ABOUT THIS TASK: Taking the line with "This screenshot has width=256, height=181." as the first and the last line of the listing as the final one, please copy exactly those lines and no others, without pictures.

DATA SHOWN:
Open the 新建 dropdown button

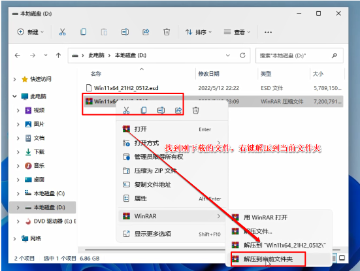(31, 32)
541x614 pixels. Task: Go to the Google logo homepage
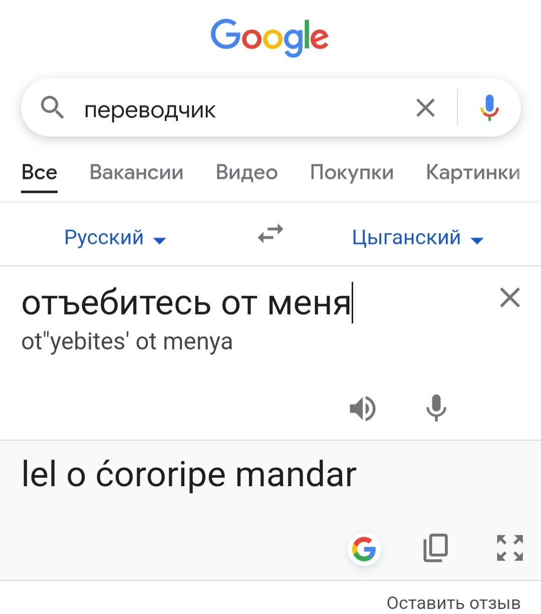pyautogui.click(x=269, y=38)
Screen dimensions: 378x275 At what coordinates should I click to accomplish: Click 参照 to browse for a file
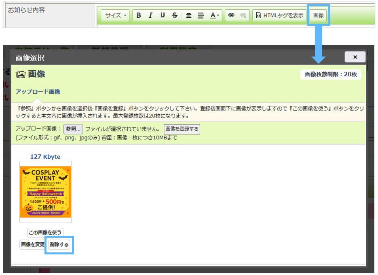[73, 129]
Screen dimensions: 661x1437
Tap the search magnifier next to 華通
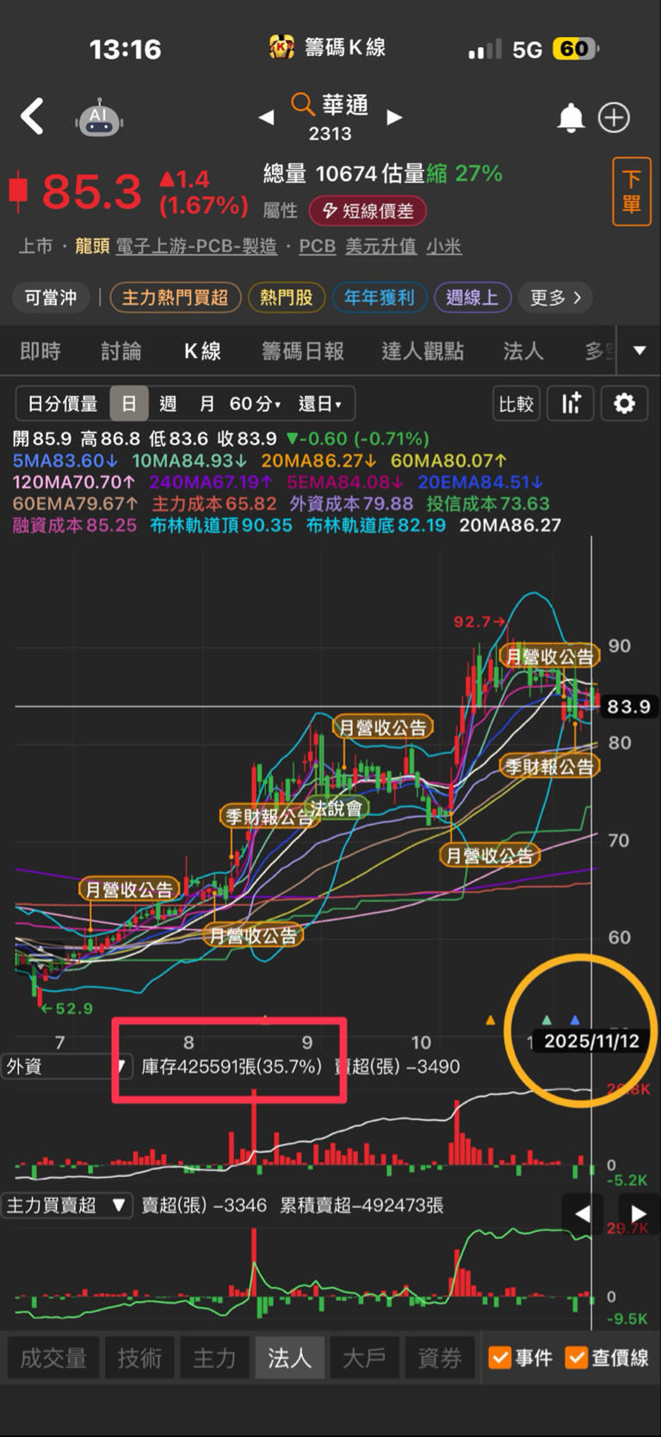coord(302,104)
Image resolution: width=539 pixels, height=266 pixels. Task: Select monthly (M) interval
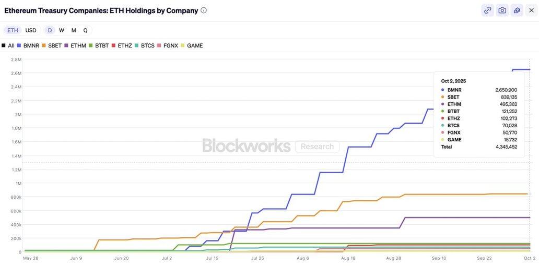(x=74, y=30)
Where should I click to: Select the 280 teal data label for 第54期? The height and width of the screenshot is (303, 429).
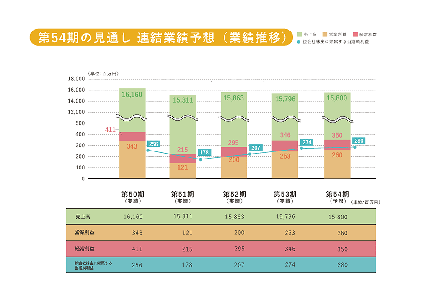point(359,141)
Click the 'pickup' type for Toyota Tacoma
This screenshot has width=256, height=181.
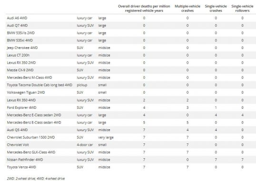tap(82, 85)
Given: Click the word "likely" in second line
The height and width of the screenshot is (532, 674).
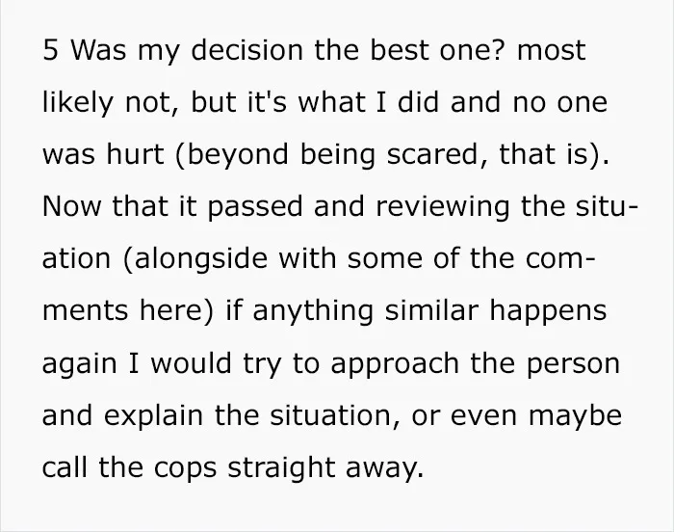Looking at the screenshot, I should click(78, 104).
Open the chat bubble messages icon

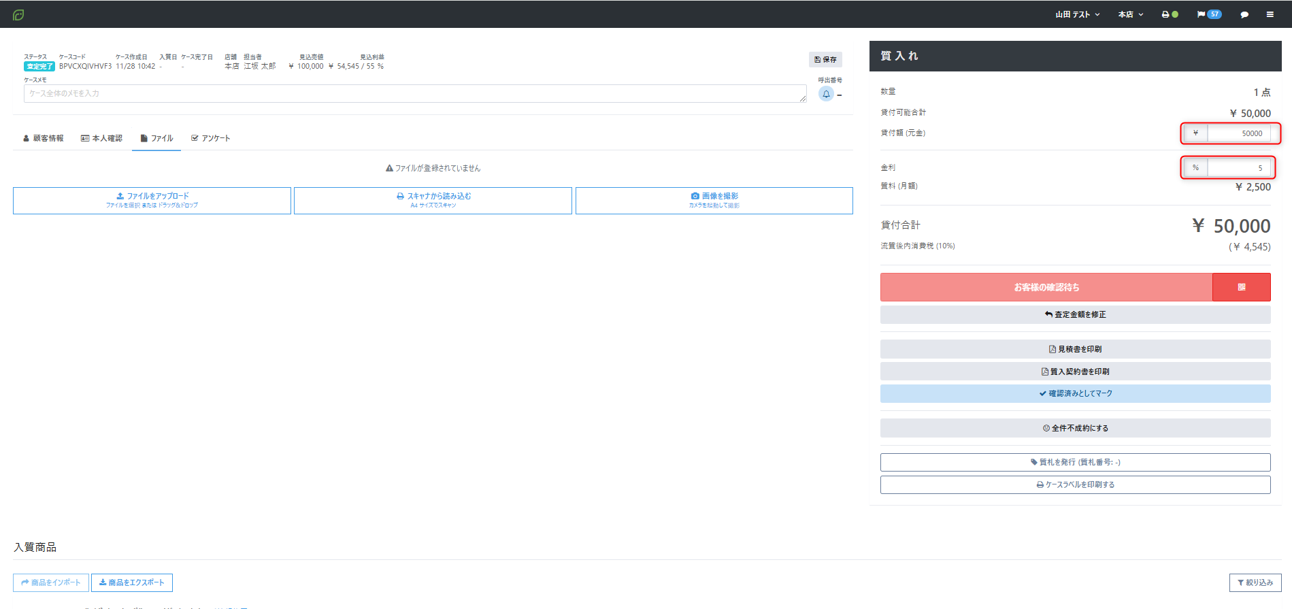[1244, 14]
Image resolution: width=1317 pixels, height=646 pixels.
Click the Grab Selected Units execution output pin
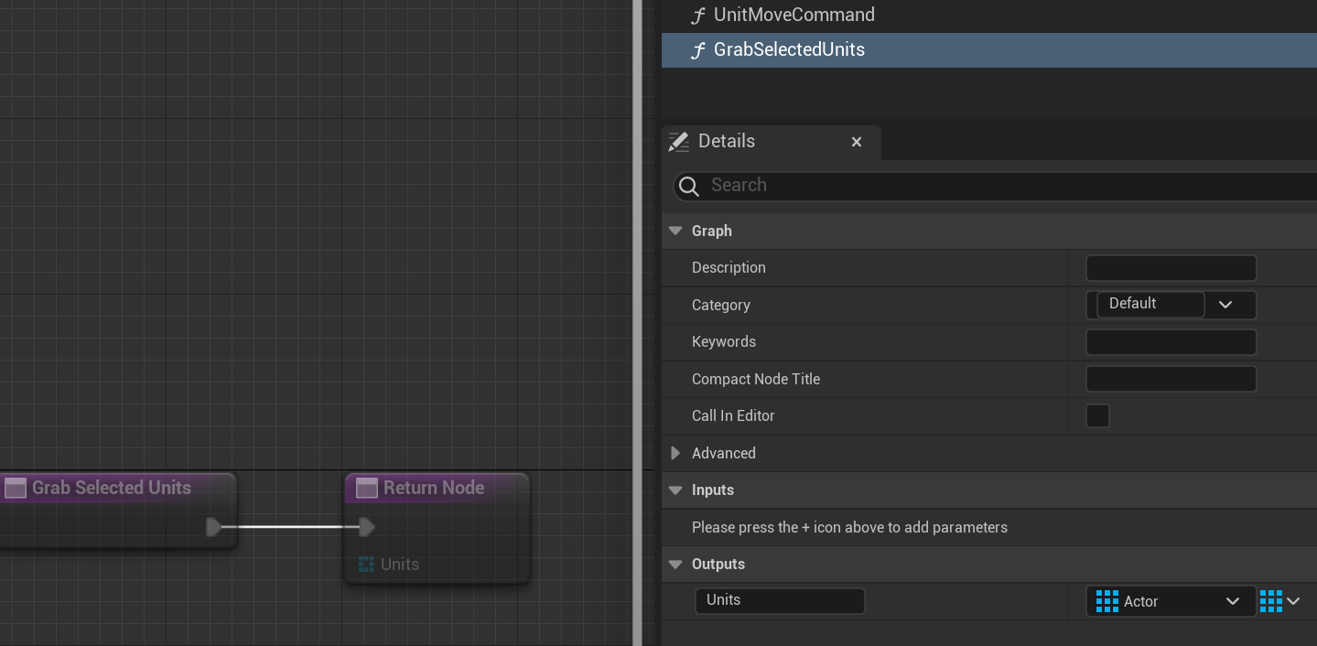pyautogui.click(x=213, y=527)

TASK RESPONSE:
This screenshot has width=256, height=181.
tap(82, 85)
Given: Click the word "likely" in second line
The height and width of the screenshot is (532, 674).
Looking at the screenshot, I should click(78, 104).
Open the chat bubble messages icon

[1244, 14]
Image resolution: width=1317 pixels, height=646 pixels.
Click the Grab Selected Units execution output pin
pyautogui.click(x=213, y=527)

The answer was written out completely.